Love & Sacred Sexuality
Thelema—which is Greek for Will—is paired with Agape, the Greek word for Love. Love, from a mystical point of view, is the drive to achieve Union, thereby losing the sense of ego-individuality and isolation. This theme is repeated often within Thelema, and is considered to be the key to accomplishing the Great Work. This is reflected in the core expression of Thelema from The Book of the Law:

Do what thou wilt shall be the whole of the Law. (AL I:40)
Love is the law, love under will. (AL I:57)

This notion of divine Love is personified in the Thelemic deities Nuit and Hadit, who represent (respectively) the infinitely-expanded Goddess of the Night Sky and the infinitely-condensed masculine Point, the hidden Flame in the being of all that lives. Their Union results in the birth of Ra-Hoor-Khuit (or Horus), the Hawk-Headed sun god, called the Crowned and Conquering Child.

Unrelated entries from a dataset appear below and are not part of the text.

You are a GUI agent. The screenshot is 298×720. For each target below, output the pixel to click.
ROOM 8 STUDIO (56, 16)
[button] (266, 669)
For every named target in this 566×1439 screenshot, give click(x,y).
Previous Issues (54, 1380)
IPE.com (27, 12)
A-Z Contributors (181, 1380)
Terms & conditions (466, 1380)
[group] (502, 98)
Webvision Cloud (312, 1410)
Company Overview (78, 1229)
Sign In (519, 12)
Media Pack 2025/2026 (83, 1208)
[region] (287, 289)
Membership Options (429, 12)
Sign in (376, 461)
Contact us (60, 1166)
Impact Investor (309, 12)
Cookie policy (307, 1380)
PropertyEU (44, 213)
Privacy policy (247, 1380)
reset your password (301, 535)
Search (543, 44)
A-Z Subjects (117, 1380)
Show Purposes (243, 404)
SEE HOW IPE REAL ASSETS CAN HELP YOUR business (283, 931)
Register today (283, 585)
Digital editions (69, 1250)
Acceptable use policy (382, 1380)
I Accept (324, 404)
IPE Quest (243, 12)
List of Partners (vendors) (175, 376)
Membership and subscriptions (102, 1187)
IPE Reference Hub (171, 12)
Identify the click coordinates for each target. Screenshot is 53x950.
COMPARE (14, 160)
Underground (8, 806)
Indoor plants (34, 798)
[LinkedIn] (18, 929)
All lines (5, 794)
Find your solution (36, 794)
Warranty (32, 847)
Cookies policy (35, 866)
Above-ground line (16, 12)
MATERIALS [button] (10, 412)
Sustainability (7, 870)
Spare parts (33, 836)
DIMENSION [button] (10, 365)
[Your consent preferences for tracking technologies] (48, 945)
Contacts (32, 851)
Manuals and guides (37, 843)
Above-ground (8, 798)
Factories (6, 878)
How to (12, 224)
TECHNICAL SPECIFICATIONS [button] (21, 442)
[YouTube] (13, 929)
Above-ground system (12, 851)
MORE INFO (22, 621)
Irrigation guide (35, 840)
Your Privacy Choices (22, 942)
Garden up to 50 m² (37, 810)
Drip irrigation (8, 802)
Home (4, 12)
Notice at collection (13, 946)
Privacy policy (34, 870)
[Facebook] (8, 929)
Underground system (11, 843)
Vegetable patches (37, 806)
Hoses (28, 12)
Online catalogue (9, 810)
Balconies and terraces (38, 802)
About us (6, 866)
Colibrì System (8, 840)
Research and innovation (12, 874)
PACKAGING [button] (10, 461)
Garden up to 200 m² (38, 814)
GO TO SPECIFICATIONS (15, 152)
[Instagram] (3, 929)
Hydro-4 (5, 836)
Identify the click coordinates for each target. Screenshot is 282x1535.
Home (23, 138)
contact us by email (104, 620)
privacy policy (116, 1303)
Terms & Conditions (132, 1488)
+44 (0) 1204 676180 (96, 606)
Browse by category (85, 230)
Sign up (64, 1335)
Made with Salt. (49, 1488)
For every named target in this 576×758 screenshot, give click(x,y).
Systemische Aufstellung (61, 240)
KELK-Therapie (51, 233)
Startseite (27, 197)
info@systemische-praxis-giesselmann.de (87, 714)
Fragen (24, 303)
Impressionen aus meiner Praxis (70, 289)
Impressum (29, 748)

As such, Thelema recognizes that the fundamental nature of the Universe is creative, which is reflected and embodied in the act of sex. As such, consensual lovemaking is considered to be a sacrament, and can even be used for personal devotional or transformational rites. By extension, the absolute freedom for all consenting adults to engage in sex as they Will is an important cultural value within Thelema.

Independence and Liberty
While many Thelemites recognize that humans are socially and biologically interdependent, Thelema requires that one also aspire to self-reliance and a sense of personal responsibility for one’s own actions and well-being. Also, Thelemites tend to be suspicious of authority, often choosing their own unique paths. As such, deeply embedded within Thelema is the value of Liberty—to make one’s own choices about major life issues, such as career, sexual partners, and creative expression. Very importantly, Thelemites strive to avoid interfering in anyone else’s process of discovering and expressing their own Will, recognizing that this only leads to confusion and disharmony.

Thelemites promulgate the Law, but do not convert
Practices such as proselytizing and conversion are strongly discouraged within Thelema, since Thelemites hold that interpretation of The Book of the Law is a task strictly for the individual. At the same time, many undertake the duty of promulgating the general principles of Liber Legis (as outlined above), thereby spreading the Law of Liberty. The object is to inspire others to acknowledge their own unique Will and then to attempt to discover and express it.